The presented processor is as simple as possible to give the students an insight into the design steps, as well as data flow within the instruction execution cycle. Despite the simplicity and limitations, it can be considered as a basis for various experiments and modifications: extension of the instruction set, the address spaces and the register width; support of interrupts and subroutines; implementation of multiprocessor systems within single FPGA, etc.

We expect the presented processor to be useful for students in their comprehension of the processor design and functioning.

### REFERENCES

Altera (2016). Nios II Classic Processor Reference Guide.
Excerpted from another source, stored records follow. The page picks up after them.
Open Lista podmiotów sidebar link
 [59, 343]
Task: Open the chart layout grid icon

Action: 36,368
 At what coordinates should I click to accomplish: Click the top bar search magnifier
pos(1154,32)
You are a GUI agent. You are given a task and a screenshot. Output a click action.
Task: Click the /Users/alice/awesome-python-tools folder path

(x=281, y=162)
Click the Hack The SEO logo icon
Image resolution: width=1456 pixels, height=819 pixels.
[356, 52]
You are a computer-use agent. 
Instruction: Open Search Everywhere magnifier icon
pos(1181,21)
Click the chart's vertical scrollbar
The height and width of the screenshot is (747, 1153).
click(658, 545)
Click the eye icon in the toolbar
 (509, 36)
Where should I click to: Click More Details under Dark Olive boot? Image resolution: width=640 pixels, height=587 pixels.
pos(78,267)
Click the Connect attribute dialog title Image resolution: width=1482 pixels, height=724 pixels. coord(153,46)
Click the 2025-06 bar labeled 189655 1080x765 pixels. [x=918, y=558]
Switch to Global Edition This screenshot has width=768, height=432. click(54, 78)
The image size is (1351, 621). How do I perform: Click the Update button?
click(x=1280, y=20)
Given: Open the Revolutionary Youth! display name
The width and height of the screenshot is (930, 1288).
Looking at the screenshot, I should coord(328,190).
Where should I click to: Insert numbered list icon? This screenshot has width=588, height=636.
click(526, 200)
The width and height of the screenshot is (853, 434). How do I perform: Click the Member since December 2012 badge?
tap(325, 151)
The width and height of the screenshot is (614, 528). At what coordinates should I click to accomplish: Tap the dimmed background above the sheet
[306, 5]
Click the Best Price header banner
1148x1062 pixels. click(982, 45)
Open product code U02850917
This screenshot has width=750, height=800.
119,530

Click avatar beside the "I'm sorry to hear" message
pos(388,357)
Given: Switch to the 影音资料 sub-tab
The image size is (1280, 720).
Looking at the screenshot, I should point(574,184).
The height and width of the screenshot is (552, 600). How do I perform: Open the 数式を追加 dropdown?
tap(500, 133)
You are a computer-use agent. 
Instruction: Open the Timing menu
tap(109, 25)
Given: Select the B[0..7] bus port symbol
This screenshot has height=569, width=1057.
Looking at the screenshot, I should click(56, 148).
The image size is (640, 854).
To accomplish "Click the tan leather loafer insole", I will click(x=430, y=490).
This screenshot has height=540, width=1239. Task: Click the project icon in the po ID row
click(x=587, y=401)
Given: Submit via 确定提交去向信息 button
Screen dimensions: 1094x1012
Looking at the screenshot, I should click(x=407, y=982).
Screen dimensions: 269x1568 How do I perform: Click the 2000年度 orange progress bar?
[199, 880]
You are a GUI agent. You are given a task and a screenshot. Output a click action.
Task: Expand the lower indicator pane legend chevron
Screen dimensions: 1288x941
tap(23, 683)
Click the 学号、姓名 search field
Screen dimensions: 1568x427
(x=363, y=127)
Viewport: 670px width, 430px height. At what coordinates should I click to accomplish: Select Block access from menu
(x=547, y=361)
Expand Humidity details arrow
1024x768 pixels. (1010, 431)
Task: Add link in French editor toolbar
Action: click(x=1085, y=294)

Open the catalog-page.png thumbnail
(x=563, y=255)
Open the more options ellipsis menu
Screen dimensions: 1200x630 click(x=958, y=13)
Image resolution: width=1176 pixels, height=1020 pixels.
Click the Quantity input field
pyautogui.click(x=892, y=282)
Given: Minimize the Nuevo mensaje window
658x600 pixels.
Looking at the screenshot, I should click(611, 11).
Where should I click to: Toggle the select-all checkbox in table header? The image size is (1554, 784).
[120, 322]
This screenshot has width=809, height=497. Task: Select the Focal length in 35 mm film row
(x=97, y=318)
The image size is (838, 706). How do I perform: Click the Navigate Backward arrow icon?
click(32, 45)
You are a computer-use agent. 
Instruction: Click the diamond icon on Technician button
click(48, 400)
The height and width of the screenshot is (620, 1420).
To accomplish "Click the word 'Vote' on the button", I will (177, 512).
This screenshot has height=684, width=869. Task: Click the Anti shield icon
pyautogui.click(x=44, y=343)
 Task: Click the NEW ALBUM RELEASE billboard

Available at:

https://www.altera.com/en\_US/pdfs/literature/hb/nios2/n2cpu\_nii5v1.pdf (Accessed: 18 Sep 2017).

Angelov, V. & Lindenstruth, V. (2009). The educational processor Sweet-16. *International Conference on Field Programmable Logic and Applications*. Prague, Czech Republic, 31 Aug.-2 Sept. 2009. IEEE, pp. 555–559.

Cobham Gaisler (2017). *LEON4 Processor*. Available at:

http://www.gaisler.com/index.php/products/processors/leon4 (Accessed: 18 Sep 2017).

Harris, D. & Harris, S. (2012). *Digital Design and Computer Architecture*. 2nd ed. Morgan Kaufmann.

Patterson, D. A. & Hennessy, J. L. (2013). *Computer Organization and Design: The Hardware/Software Interface*. 5th ed. Morgan Kaufmann Publishers.

Pereira, M.C., Viera, P.V., Raabe, A.L., & Zeferino, C.A. (2012). A basic processor for teaching digital circuits and systems design with FPGA. *VIII Southern Conference on Programmable Logic*. 20-23 March 2012, Bento Goncalves, Spain. IEEE, pp. 1-6.

Xilinx (2017). *MicroBlaze Processor Reference Guide*. Available at: https://www.xilinx.com/support/documentation/sw\_manuals/xilinx2017\_2/ug984-vivado-microblaze-ref.pdf (Accessed: 16 Sep 2017).

Zavala, H.A., Nieto, C.O., Ruelas, H.J.A., & Dominguez, C.A.R. (2015). Design of a General Purpose 8-bit RISC Processor for Computer Architecture Learning. *Computación y Sistemas*, 19(2), pp. 371-385.